“We can make peace with them. Now…is maybe the best chance we’ll ever get. That’s why I’m here.”
This is Oleg and Stan….I mean, Philip (God, I’m so used to writing about the other pairing) standing on the steps of a park at night. Philip is considering the idea of spying on his own wife, but first he needs some answers from the man asking him to do that.
“I don’t really understand what’s going on.”
“The people running The Center, we believe, are actively trying to get rid of Gorbachev,” Oleg tells him. “They can’t stand progress. It’s a threat to them. Our country having any kind of openness or freedom…they think it means we won’t be communists anymore.”
“My wife would never do anything to hurt our country,” Philip answers.
“We know how loyal she is,” Oleg says. “But that loyalty can be used. We have to know what she’s up to.” He tells Philip about Elizabeth trying to secure a radiation sensor. He tells him about the Air Force general who ended up dead.
Then he says he’s being followed, although he shook his observers for this encounter. “We can’t meet in person again,” Oleg says. But something tells me they will.
In one of the most confounding scenes ever to appear on this show, Elizabeth undertakes a heist of the sensor at the storage warehouse, but it was deliberately shot in total darkness, with only flashes of light and bursts of gunfire.
Elizabeth doesn’t get what she wants, but she does kill several guards in the failed attempt, adding to the body count that isn’t necessary for this kind of operation.
Paige is one of the drivers and lookouts who accompanies her, and afterward, even though the mission wasn’t a success, Elizabeth tells her she did well.

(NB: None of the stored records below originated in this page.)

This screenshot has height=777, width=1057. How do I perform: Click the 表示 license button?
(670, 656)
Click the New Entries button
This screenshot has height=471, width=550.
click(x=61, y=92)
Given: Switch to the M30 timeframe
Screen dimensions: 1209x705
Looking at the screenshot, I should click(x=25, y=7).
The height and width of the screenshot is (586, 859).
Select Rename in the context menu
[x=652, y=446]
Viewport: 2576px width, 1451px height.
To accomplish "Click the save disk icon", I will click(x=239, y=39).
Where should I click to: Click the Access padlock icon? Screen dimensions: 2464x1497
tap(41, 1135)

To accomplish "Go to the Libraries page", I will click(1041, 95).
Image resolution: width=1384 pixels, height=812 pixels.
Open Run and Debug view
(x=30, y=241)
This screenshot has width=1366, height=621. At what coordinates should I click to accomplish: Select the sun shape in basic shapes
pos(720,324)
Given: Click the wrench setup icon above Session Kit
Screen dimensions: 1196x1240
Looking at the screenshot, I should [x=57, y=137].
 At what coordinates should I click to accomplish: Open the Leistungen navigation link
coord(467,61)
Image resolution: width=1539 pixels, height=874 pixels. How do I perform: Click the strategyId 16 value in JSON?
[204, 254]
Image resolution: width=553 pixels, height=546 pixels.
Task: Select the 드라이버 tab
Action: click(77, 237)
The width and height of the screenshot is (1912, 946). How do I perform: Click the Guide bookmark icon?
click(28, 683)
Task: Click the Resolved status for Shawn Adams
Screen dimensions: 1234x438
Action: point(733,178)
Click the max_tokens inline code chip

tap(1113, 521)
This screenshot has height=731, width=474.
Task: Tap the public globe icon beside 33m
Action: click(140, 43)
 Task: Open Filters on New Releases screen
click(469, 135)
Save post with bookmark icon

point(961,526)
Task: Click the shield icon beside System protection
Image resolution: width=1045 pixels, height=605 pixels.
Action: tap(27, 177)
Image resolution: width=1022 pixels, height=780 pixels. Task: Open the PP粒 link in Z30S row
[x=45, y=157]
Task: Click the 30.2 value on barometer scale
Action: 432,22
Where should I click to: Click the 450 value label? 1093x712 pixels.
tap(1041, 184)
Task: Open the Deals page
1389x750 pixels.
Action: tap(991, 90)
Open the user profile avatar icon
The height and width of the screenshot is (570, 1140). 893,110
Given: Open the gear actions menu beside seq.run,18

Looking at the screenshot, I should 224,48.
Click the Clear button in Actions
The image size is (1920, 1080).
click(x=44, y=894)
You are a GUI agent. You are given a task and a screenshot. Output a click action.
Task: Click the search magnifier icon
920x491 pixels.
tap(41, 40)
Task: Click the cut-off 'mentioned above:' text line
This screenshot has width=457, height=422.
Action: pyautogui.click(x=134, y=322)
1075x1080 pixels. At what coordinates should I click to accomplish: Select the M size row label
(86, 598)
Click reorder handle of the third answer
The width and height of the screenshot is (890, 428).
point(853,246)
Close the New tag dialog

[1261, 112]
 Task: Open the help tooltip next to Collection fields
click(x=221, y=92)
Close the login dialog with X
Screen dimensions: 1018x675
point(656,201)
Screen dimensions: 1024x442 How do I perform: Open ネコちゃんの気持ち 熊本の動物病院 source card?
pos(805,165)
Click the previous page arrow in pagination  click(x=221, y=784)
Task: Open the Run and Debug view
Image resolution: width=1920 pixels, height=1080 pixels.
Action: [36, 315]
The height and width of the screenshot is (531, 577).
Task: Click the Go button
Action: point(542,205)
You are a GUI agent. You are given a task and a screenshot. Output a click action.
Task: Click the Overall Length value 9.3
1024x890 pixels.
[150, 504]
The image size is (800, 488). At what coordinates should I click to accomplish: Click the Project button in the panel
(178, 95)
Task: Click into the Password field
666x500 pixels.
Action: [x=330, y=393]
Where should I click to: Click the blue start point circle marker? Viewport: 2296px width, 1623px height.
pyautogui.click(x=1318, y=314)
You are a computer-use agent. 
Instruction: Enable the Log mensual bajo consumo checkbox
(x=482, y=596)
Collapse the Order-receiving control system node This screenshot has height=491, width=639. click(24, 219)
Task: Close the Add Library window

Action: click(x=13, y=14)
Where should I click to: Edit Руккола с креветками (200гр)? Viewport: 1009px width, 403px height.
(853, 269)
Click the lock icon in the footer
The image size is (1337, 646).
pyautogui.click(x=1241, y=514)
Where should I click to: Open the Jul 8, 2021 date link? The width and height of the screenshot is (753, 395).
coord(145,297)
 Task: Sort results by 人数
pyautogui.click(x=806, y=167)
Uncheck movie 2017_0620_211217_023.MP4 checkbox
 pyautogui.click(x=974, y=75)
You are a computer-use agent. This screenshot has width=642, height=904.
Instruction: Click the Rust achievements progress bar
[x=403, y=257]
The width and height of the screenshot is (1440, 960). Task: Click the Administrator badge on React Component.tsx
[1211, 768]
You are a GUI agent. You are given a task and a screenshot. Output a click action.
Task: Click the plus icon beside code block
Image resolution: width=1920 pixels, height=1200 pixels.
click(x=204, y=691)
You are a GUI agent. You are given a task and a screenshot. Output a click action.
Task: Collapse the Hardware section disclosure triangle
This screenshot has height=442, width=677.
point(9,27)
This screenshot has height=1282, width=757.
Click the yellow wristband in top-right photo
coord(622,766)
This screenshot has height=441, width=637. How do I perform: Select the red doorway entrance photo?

Paige also volunteers something. A boy at college works for a congressman. She likes the boy and was thinking about getting closer to him. Elizabeth tells her it’s fine to date; and it’s fine to work a source. But she should never do both.
And for now, at least, Elizabeth thinks Paige isn’t experienced enough to work the source — or maybe she’s being an overprotective mom, reluctant to let her daughter begin using sex as a weapon. (Later, when we see Paige wake up after a night with this guy and eyeball his congressional ID badge, it’s clear she didn’t heed this advice.)
When Philip gets home, he blunders straight into questions about the dead general, provoking ice from Elizabeth. When he’s gone, she tells Paige: “Somewhere, something got lost. This work can get to be too much for people. Even the best ones. I’m so proud of you Paige. Really proud.”
Philip has also checked in with Kimberly, the college kid whose CIA father has a briefcase that Philip has bugged. At home, he tells Elizabeth this will be the last recording for a while, because Kimberly is going to Greece with friends.
That’s unacceptable to Elizabeth.
Back in Moscow, Oleg’s father gets a call from his son, and they have a mundane conversation about how the transportation conference is going. Apparently there is a new algorithm for calculating railroad arrival times. But clearly they are communicating more than that.
Later, we see Oleg’s father meet with Arkady, whom he has been told by his son to trust, although…you can sense the hesitation in the old man.
Elizabeth and Claudia discuss the CIA recording and there may be someone on the summit negotiating team who is conspiring with the Americans. The Center isn’t sure.
Also, Elizabeth learns about Gennadi, the courier, and his wife Sofia, who were given sanctuary by the Americans. Not only is it bad that Gennadi was a courier, but he was also a star hockey player. The optics concern The Center.
“Picture him in Time, talking about how terrible we are,” Claudia says. She needs him to be dealt with. That means monitoring Stan to see if he can lead operatives to the unhappy couple.
Given that Stan has been recruited as a marriage counselor by Aderholt, he could end up leading the Soviets directly to their prey. They have been codenamed “Mr. and Mrs. Teacup.”
Things are unhappy at home for the Jennings family, too. Philip tells Henry about their money troubles and the possibility that they won’t be able to afford his tuition. At night, lying in bed, in a moment of intimacy that’s rare between Philip and Elizabeth, he tells his wife about his worries, too.
Then he asks about her. “I’m tired. All the time,” she confesses.
All of her plans are going astray. While working as the nurse for the American negotiator Glen Haskard, she convinces his ailing wife to join him at a World Series party by pledging to accompany them and take care of her.
It’s the American summit negotiators, and one of the Russians. Possibly the person on the inside who has flipped. Elizabeth wires up a recording device, and all seems to be going well until his wife takes sick at the party, throwing up all over the floor and then Elizabeth.
The recording she captures of Haskard talking to the Russian was ended abruptly by the sound of his wife getting sick in the other room.
Nothing is going right. Elizabeth is exhausted. And the end is near.
She’s still holding up better than Philip. The episode ends with a flashback: him as a young boy in Russia, starving, joining other children as they lick clean the discarded bowls of a chef.
Back in the present, he sits alone at his desk and looks at the sandwich sitting on a nearby plate. Philip may finally be an American after all.